• SUPPLIED PASSAGE
((

I have a SCSI disk drive that was part of a mirror RAID1 set on our Windows
2000 Server. Well I rebooted the other day, and the Raid system marks it as
‘Failed.’ The drive is only 8 months old, so I don't buy that its really
‘failed. I put the drive in an old Dell Power Edge 2300. And the RAID
controller picks it up fine. So I activate it, and boot into NT 4.0 server.

It asks if I want to write a Disk Signature to the drive. Should I? I’m
worried if I do this, it will wipe out the MBR and/or Data from the Windows
2000 server setup. Is there a risk doing this? I just want to see if the
data is still there from the Win2000 server.
 
Courtney R said:
I have a SCSI disk drive that was part of a mirror RAID1 set on our Windows
2000 Server. Well I rebooted the other day, and the Raid system marks it as
'Failed.' The drive is only 8 months old, so I don't buy that its really
'failed. I put the drive in an old Dell Power Edge 2300. And the RAID
controller picks it up fine. So I activate it, and boot into NT 4.0 server.

It asks if I want to write a Disk Signature to the drive. Should I? I'm
worried if I do this, it will wipe out the MBR and/or Data from the Windows
2000 server setup. Is there a risk doing this? I just want to see if the
data is still there from the Win2000 server.

If your OS wants to write a signature on the disk then it does
not recognise it as having a valid file system. Don't let it do it
but attempt to retrieve its data without modifying the disk in any
way.

You write "The drive is only 8 months old, so I don't buy that its really
failed." This is not the way it works. Disks have a certain failure
probability and they can fail at any time, even though that probability
increases over time. Furthermore I don't think this is a mechanical
failure but rather a logical failure: The platter surfaces are intact
but the file system may be corrupted.

))

• DATA
((

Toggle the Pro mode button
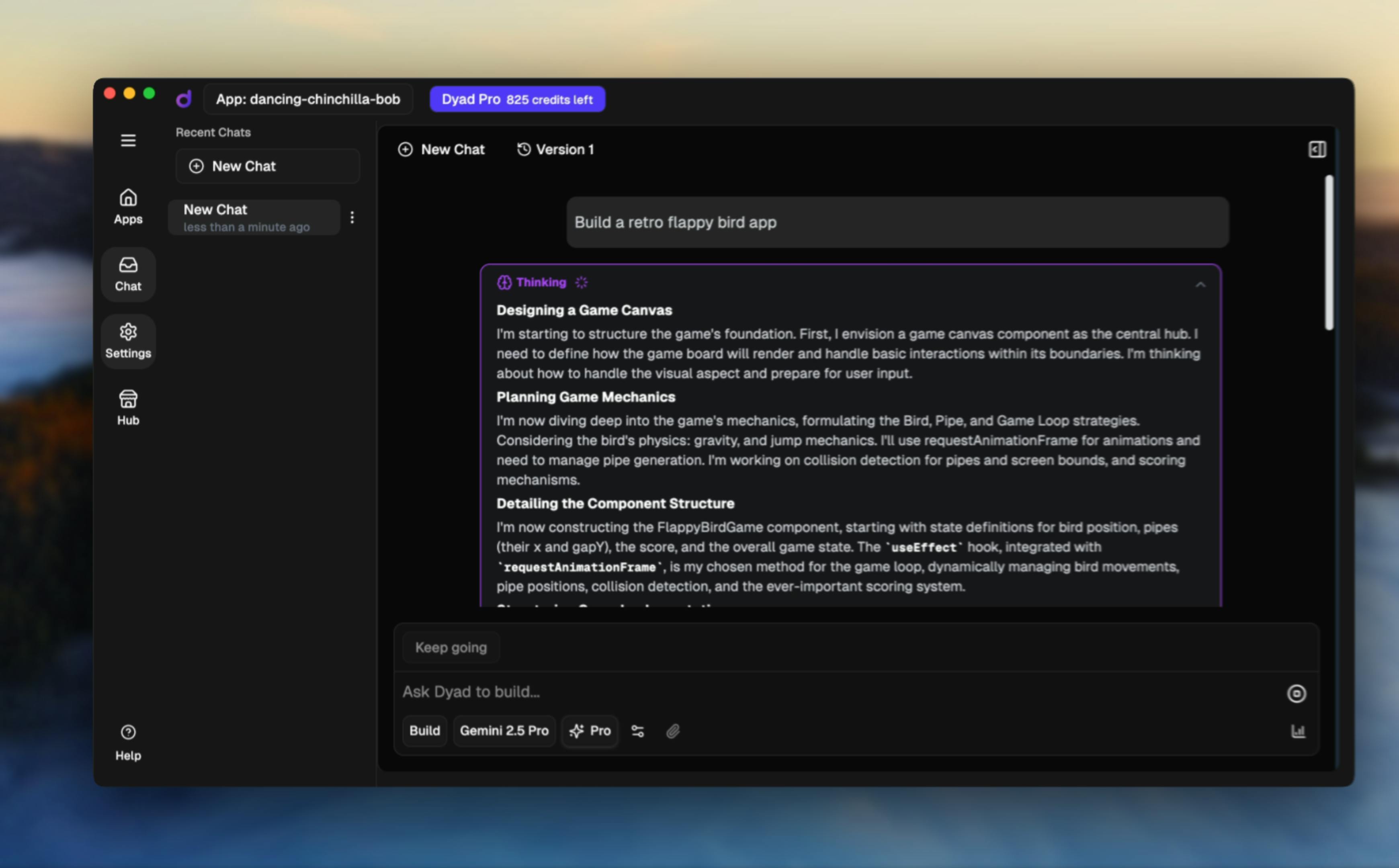Viewport: 1399px width, 868px height. point(590,731)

))

• WORK REQUEST
Answer these questions from the disk drive thread above:
(a) How old does the poster say the drive is?
(b) What machine did the poster put the drive in?
(c) What kind of failure does the reply think it is, rather than a mechanical one?

• OUTPUT OF THE TASK
(a) Only 8 months old.
(b) An old Dell Power Edge 2300.
(c) A logical failure: the platter surfaces are intact, but the file system may be corrupted.